Does the mirror act as a delay? (does it take light longer to deflect off the mirror/surface)
AND
Would it be possible to reflect light faster than the speed of light?
AND
Is this just a stupid stoner thought - and should I stop thinking?

=D
Thanks!
 
up all night said:
Why does water taste so much better from bathroom taps?

Maybe that's just me. And I don't mean public bathrooms.
Think about how much water goes through a kitchen tap, compared to a bathroom tap. ie: more water=more That's what I'd assume anyways. Plus you've got all the nasty food scrap loving bacteria thats a spout away from making UAN water yukky.

Also, it's a secret. Keep the kitchen tap drinkers away from our bathroomy goodness!
 
up all night said:
Why does water taste so much better from bathroom taps?

Maybe that's just me. And I don't mean public bathrooms.

Dr. Karl suggested an experiment about this a month or two ago. I don't know what the results were but I agree with you entirely. I think it has something to do with both the temp. of water from bathroom taps and the lack of association with seedy kitchen things.
 
xcidium said:
Thank you Mr Moebro.

Next question. Same topic.
What happens if you generate kinetic energy (heat, as you said) in Space? Where do the fast moving atoms go?

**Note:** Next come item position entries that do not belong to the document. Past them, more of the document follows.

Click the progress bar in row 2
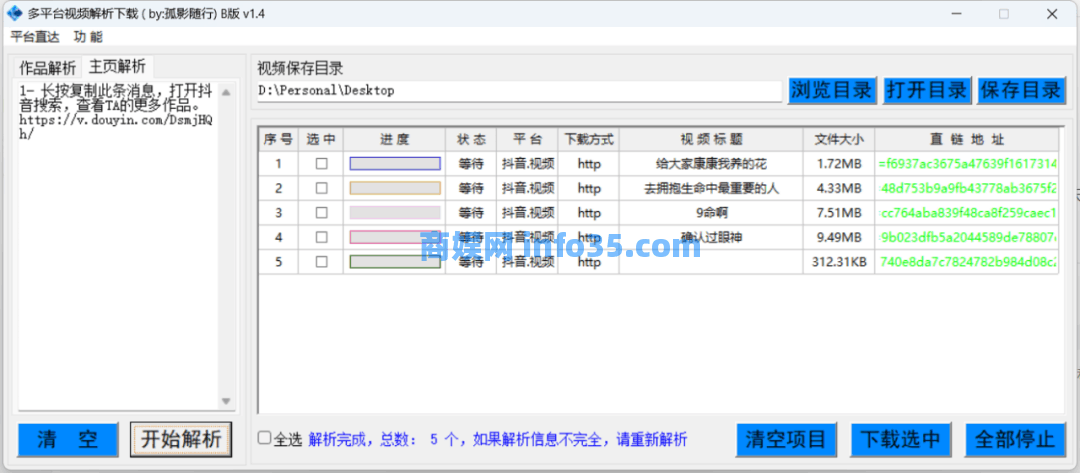 (394, 188)
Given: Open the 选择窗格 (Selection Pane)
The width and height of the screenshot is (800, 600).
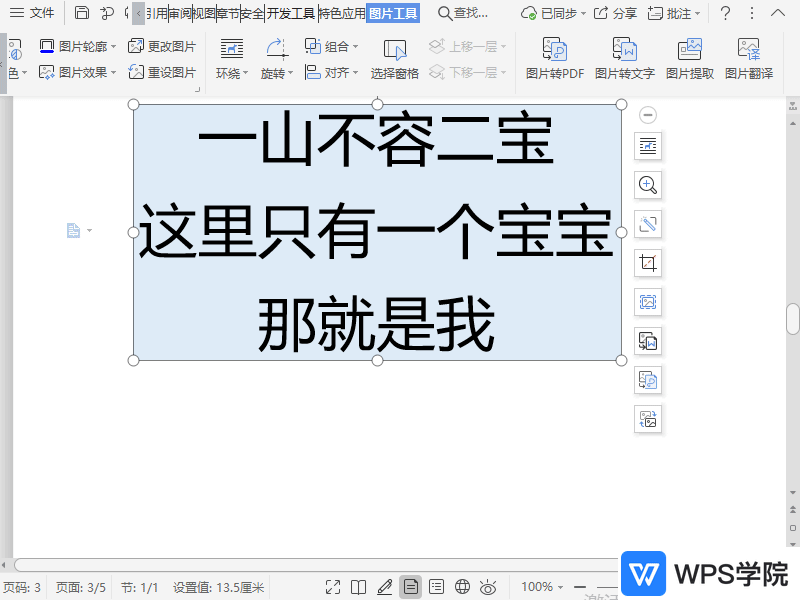Looking at the screenshot, I should 394,59.
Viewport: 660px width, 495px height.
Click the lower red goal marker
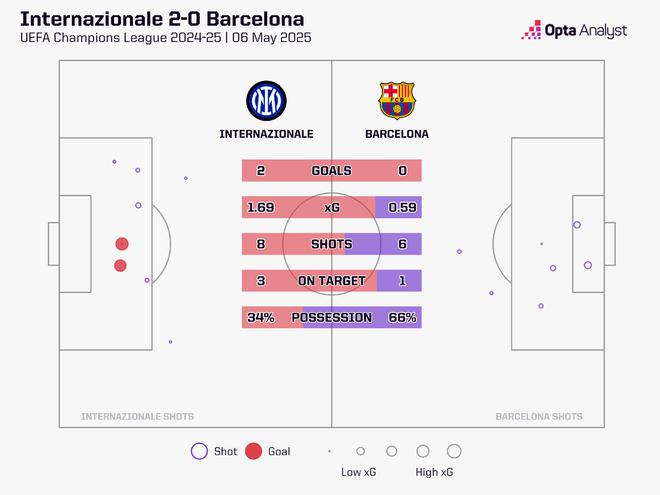coord(120,265)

Also, another question...well not really a question. More a random stoner thought.

A mirror is just reflecting light, right? If I were to time how long it takes for the flashlight in my hand to generate (more) light to reach my eye, I would end up with a result of the speed of light right? Here are my questions....

There are very few atoms in space.
ie. Virtually none.
Heat in space would only be emitted as infra-red radiation (in electromagnetic spectrum. energy carried by photons, not atoms).

Going by what I know of physics, and no new, random crackpot theories created and accepted since then, light speed is a constant. I'm almost certain that it remains at its constant velocity regardless of whatever material it travels through, thus the mirror wouldn't slow it down. Not 100% certain on that though.

You can't accelerate anything faster than light speed. not even light.

Moving the mirror towards (or away from you) you would result in more closely grouped packets of photons (brighter light or weaker light, depending on movement). Heard the phrase Doppler shift, or Doppler effect? That would be it.
 
MoeBro said:
Going by what I know of physics, and no new, random crackpot theories created and accepted since then, light speed is a constant. I'm almost certain that it remains at its constant velocity regardless of whatever material it travels through, thus the mirror wouldn't slow it down. Not 100% certain on that though.

That's not quite true Moe, and here's something i grabbed off a random site on the internet that proves that i'm right that i used to back up my vague memories with real actual explanations (tm)...

Newton's experiment
When a narrow beam of light strikes the face of a glass prism at an angle, some is reflected and some of the beam passes into the glass. All light travels at the same speed in a vacuum, but in transparent matter, Newton hypothesized that different colors (frequencies) move at different speeds. Red light moves more quickly in glass than violet light and it bends (refracts) less sharply. A triangular prism is shaped to bend the light twice, and disperse it as much as possible. The result is the spectrum of colors.
 
Does shining a flashlight into a mirror and timing it give you half the speed of light? Would you wait for the light to get to the mirror, and then to get back again?
 
By time you see the light it was already travelled twice the distance between you and the mirror, so you'd just fator that into your calculation.
If you were standing 1 meter from the mirror and flsh the light, the distance that the light has travelled in the time that you record on your stop watch is 2 meters... then you'd calculate it from there (though I doubt you'd be quick enough on the stop watch).
Strangely enough, I have a feeling this is how someone roughly estimated the speed of light for the first time, though the mirror was on an opposing mountain top (I don't know where I heard that story, so most likely not true).